* **TEXT SHOWN**:
----------
Closed nahoj closed 1 month ago

nahoj commented 4 months ago

Thank you for the response-time increase in v2.0.0, it's great!

With this, I think it would practical to set the brigtness (or any setting) in real time while dragging a slider, without waiting for the mouse release.

This would make it possible to release the slider exactly on the right value instead of trying a few to find the right one.

Cheers

digitaltrails commented 4 months ago

Good suggestion.

I'll probably wait to see what the fallout is from the faster response time. It may be that it will cause issues for some combinations of hardware/drivers/VDUs/cables.

Once ddcutil 2.1+ is widely distributed, it should help stability achieve faster response times.

I could add yet another option to enable/disable such a UI feature. The script might yet break the 10000 line barrier :-)

digitaltrails commented 4 months ago

libddcutil 2.1.[45] fixes/changes are still ongoing.
----------
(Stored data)
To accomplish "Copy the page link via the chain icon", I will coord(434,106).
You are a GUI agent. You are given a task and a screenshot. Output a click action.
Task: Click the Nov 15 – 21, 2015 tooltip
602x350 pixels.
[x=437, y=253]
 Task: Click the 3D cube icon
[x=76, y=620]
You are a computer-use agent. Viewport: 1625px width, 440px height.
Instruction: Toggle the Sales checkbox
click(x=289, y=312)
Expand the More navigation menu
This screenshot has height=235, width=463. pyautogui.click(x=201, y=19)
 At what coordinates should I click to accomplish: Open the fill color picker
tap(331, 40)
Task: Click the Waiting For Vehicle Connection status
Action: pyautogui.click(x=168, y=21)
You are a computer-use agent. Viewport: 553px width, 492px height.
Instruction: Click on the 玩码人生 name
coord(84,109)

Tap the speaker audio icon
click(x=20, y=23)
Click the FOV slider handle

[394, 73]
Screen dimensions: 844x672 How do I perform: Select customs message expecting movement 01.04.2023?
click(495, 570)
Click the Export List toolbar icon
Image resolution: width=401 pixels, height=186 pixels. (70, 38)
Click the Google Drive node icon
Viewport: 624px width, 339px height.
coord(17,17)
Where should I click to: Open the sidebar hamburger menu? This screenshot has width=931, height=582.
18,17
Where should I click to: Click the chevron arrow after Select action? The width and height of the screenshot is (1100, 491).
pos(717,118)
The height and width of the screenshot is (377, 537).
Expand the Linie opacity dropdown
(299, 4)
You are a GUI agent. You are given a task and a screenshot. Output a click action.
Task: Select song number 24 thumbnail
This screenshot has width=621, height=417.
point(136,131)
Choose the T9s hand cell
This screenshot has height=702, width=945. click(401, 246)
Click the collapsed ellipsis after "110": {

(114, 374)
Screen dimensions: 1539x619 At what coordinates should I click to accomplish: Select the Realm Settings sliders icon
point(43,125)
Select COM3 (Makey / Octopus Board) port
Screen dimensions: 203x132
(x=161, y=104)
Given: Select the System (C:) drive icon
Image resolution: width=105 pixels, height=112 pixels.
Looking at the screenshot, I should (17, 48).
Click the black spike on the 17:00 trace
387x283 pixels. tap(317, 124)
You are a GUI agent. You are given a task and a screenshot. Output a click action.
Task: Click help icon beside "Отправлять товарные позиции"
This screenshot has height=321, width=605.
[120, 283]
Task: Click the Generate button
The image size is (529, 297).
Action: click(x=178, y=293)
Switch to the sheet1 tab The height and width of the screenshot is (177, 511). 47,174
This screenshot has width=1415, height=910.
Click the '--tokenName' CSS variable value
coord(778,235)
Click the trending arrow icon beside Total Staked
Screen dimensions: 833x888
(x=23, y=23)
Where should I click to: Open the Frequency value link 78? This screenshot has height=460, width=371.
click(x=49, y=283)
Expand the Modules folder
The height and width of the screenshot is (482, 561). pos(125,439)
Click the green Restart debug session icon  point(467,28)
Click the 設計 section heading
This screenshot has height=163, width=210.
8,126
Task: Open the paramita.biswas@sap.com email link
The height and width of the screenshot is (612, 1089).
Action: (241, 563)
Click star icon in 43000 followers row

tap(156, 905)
----------
* **OBJECTIVE 1**:
Rewrite the stretch of the issue thread from "With this, I" through "the right one.", replacing "slider" with "scrollbar".
* **OBJECTIVE 2**:
In the issue thread, what does nahoj thank the developer for?
Use only the issue thread to answer, not the stored data.

* **FULL SOLUTION 1**:
With this, I think it would practical to set the brigtness (or any setting) in real time while dragging a scrollbar, without waiting for the mouse release.

This would make it possible to release the scrollbar exactly on the right value instead of trying a few to find the right one.

* **FULL SOLUTION 2**:
The response-time increase in v2.0.0.